It's my birthday! It's been a lovely day--my family let me sleep in this morning, and my parents took me and Matt to an absolutely scrumptious birthday lunch at the Ponte Winery in Temecula. It felt as if we were at a vinyard in Europe, not just 40 miles from home.
I stumbled upon a poem I wrote about my birthday about 10 years ago, and thought I'd share it here:
My birthday, April 14, is the day
before tax day. I never noticed
this as a child, never felt the menacing
cloud of numbers shunting around
my birth--I just saw yellow
marshmallow chicks in my mind,
jelly beans, buttery morning pastels.
Little Jewish girl, my birthday
was colored, hallowed, by Easter,
which landed on the day I was born
and the same day, seven years later.
I felt as if I had been hatched
from a lavender and sea green egg,
the soothing shards of it
still stuck to me like confetti.
Now I am learning the other colors
that tint the day of my birth,
darker, sharper, colors, colors
that have etched their way
into my body's palette--
the dark blood of birth,
the cold invisible air we enter into--
although on my birthday,
56 years ahead of me,
it was cold water many entered
as the Titanic struck an iceberg
and sent people drifting down
into the frigid deep,
full of penguins and whales.
I have heard that icebergs
can hold veins of color,
blues and greens, that they can glow
with that color like a lantern,
and I hope that's what people
could see through their fear
on my birthday, as their limbs
went numb and their lungs froze
in their chests--a flash of luminous
color lighting their watery trail
away from themselves.
Tragedies are attracted to April 14th, it seems--
that same day, 103 years before my birth,
Abraham Lincoln was shot.
This knowledge disturbs me,
because I always thought my father
was Lincoln reincarnated--
something about his eyes, his skin,
plus the fact that his initials
together--AIB--sound like honest ABE,
and it made my heart ache to think of him
dying on my birthday,
although who knows, maybe old Abe
sent out his ghost seed through my dad
to ensure someone would be born
the day he left he earth,
someone who loved theaters
as some sort of karmic retribution
(a slightly cocky thought, I suppose,
but one filled with promise,
and that's what birth is, isn't it--
You know, this was supposed to be a sad poem.
I really wanted this to be a sad poem,
full of pathos and shadow,
but it appears some other part of me
is winning out...
No matter how dark I try to get,
those holiday colors still line
the interior of my skull.
I had forgotten that I had written this poem, and so had forgotten that I had written the part about my dad and Abraham Lincoln.

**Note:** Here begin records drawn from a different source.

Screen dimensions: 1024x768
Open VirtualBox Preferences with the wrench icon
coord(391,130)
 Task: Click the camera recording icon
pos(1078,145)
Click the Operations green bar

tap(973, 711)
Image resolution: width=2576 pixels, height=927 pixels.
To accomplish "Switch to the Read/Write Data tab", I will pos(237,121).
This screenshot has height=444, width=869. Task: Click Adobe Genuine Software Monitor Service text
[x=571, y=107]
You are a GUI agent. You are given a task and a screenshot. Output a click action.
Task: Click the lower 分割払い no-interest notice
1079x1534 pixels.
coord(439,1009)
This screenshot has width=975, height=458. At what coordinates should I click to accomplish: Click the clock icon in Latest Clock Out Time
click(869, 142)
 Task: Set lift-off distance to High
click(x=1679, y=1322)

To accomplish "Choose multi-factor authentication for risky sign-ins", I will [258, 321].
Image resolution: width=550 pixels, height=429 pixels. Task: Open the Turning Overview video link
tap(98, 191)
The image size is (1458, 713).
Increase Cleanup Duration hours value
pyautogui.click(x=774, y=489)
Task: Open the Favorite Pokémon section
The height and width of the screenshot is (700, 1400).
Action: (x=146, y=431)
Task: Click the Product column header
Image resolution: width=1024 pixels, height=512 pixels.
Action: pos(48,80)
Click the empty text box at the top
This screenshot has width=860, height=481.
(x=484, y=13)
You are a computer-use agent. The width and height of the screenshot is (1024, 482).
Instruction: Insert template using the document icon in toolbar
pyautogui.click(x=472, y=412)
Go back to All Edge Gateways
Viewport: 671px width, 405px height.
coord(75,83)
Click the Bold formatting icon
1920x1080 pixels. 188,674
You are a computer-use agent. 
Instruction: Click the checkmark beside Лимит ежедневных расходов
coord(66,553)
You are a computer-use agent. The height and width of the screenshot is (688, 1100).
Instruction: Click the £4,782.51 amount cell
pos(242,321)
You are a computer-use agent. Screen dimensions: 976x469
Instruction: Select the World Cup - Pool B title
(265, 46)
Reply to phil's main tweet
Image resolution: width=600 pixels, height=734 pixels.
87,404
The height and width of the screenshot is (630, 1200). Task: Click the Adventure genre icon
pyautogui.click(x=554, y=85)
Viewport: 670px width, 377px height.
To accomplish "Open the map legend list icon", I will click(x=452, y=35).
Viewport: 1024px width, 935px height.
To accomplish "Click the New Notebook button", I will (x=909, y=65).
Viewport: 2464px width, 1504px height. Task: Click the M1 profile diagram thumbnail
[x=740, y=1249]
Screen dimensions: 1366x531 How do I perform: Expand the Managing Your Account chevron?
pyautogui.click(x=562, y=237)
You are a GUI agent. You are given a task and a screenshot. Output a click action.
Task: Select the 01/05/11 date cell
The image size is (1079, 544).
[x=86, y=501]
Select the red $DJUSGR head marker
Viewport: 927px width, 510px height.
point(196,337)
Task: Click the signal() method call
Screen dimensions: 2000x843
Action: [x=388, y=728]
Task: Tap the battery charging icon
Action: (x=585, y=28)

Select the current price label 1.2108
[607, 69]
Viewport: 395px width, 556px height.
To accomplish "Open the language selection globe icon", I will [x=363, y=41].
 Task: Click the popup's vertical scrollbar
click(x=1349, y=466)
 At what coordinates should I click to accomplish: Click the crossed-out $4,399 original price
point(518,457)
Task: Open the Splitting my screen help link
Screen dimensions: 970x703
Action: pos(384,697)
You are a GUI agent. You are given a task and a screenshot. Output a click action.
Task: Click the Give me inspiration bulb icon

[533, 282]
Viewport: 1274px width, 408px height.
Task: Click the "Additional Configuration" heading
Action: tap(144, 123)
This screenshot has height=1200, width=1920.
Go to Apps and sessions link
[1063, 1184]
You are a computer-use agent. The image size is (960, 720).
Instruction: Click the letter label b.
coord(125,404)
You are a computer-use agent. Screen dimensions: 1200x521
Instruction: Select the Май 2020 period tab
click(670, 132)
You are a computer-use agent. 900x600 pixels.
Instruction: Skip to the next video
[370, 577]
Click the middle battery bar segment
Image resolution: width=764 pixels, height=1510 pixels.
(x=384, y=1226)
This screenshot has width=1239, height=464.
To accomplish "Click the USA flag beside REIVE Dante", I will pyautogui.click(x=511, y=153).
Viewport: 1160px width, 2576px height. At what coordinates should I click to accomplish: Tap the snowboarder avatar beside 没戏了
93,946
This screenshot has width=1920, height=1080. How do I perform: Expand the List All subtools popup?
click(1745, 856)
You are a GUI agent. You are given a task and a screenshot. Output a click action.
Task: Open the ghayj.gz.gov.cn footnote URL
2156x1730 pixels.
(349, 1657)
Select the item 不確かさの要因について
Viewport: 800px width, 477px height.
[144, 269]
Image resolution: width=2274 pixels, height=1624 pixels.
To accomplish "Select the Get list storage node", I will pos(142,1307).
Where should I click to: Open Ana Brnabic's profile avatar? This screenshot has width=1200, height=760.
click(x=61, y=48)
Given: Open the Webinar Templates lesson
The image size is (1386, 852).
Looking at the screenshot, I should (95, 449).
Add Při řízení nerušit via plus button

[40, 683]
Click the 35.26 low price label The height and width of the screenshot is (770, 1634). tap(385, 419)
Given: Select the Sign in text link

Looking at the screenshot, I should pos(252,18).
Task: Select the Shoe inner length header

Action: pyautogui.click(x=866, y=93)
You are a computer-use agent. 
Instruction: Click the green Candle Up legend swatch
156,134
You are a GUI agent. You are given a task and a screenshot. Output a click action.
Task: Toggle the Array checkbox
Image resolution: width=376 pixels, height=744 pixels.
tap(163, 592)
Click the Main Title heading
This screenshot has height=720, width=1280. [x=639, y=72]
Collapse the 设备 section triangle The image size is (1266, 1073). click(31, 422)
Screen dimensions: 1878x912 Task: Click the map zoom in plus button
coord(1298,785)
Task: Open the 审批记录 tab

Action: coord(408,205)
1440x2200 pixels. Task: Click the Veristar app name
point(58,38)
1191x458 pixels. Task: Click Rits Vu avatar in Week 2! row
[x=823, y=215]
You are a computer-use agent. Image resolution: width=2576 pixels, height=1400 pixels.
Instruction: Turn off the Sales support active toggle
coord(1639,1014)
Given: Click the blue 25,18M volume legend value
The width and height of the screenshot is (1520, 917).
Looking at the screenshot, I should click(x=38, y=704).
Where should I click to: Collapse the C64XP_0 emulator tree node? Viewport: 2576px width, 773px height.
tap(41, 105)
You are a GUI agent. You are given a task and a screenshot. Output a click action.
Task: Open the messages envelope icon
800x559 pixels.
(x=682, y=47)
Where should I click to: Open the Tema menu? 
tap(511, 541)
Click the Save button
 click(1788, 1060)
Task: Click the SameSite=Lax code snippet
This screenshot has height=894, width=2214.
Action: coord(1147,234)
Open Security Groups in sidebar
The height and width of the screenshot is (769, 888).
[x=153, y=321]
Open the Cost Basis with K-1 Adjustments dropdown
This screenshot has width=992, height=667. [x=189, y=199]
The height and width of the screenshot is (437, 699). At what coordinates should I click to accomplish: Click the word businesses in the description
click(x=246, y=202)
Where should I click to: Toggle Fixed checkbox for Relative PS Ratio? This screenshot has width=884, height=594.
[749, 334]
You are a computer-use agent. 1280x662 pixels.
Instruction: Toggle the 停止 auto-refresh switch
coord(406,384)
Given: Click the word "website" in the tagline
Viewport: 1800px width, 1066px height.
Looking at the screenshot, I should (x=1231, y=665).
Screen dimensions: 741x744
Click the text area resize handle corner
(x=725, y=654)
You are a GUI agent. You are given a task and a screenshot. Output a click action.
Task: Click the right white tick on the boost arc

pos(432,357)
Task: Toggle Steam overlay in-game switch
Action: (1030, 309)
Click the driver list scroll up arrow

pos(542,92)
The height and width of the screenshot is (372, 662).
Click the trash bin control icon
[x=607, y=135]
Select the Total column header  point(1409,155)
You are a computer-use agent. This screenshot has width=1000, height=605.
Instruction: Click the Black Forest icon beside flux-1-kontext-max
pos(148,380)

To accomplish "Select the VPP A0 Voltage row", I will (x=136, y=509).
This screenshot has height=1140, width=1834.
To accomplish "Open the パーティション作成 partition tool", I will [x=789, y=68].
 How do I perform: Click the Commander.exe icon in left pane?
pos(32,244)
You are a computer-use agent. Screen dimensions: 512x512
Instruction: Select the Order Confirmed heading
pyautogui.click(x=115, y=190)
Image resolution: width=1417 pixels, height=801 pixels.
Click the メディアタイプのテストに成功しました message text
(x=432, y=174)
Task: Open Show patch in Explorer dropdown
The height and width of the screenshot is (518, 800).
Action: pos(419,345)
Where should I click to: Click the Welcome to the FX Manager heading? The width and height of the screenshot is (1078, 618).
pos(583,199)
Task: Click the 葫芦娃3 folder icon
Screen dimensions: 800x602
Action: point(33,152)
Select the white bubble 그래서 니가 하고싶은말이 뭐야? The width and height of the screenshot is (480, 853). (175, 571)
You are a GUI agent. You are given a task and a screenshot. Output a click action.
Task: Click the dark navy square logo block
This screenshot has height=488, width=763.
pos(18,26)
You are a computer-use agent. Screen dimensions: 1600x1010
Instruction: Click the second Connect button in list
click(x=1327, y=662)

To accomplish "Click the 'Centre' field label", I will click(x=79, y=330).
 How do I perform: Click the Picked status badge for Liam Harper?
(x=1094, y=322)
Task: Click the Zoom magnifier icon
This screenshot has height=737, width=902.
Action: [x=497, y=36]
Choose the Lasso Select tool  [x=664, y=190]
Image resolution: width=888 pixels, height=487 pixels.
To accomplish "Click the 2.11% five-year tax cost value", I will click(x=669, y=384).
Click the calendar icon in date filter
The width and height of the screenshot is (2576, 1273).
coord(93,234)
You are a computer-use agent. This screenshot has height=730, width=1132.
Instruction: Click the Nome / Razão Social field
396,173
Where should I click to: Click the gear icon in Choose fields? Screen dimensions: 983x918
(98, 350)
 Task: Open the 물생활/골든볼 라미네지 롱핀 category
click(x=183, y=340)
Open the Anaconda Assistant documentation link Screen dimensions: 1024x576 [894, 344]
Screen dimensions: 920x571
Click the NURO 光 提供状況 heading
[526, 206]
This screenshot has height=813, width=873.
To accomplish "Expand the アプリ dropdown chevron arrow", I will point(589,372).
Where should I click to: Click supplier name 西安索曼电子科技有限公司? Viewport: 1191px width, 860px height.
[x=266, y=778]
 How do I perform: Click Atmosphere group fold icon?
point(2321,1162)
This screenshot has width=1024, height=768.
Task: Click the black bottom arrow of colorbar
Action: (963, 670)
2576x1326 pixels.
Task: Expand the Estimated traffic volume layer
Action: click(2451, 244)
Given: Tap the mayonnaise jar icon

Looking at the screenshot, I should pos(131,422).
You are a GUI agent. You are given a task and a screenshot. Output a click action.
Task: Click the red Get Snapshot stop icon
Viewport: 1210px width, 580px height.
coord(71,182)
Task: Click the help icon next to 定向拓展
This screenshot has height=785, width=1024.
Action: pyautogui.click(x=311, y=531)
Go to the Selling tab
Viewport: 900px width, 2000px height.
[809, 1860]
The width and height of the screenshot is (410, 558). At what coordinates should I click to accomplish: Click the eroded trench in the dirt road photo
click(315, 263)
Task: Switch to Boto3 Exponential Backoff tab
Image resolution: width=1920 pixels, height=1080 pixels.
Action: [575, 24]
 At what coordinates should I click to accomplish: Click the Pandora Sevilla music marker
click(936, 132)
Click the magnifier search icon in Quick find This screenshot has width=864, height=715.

It's kind of a funny thing--the novel I'm writing right now features a girl who thinks her dad is Abraham Lincoln reincarnated. The storyline of the novel isn't autobiographical in any way, but that part is definitely taken directly from my life.
So weird to think of myself as 38. Inside, I still feel like that seven year old girl with an Easter birthday. I'm glad I was able to share part of the day with my parents--I'm very grateful that they brought me into the world!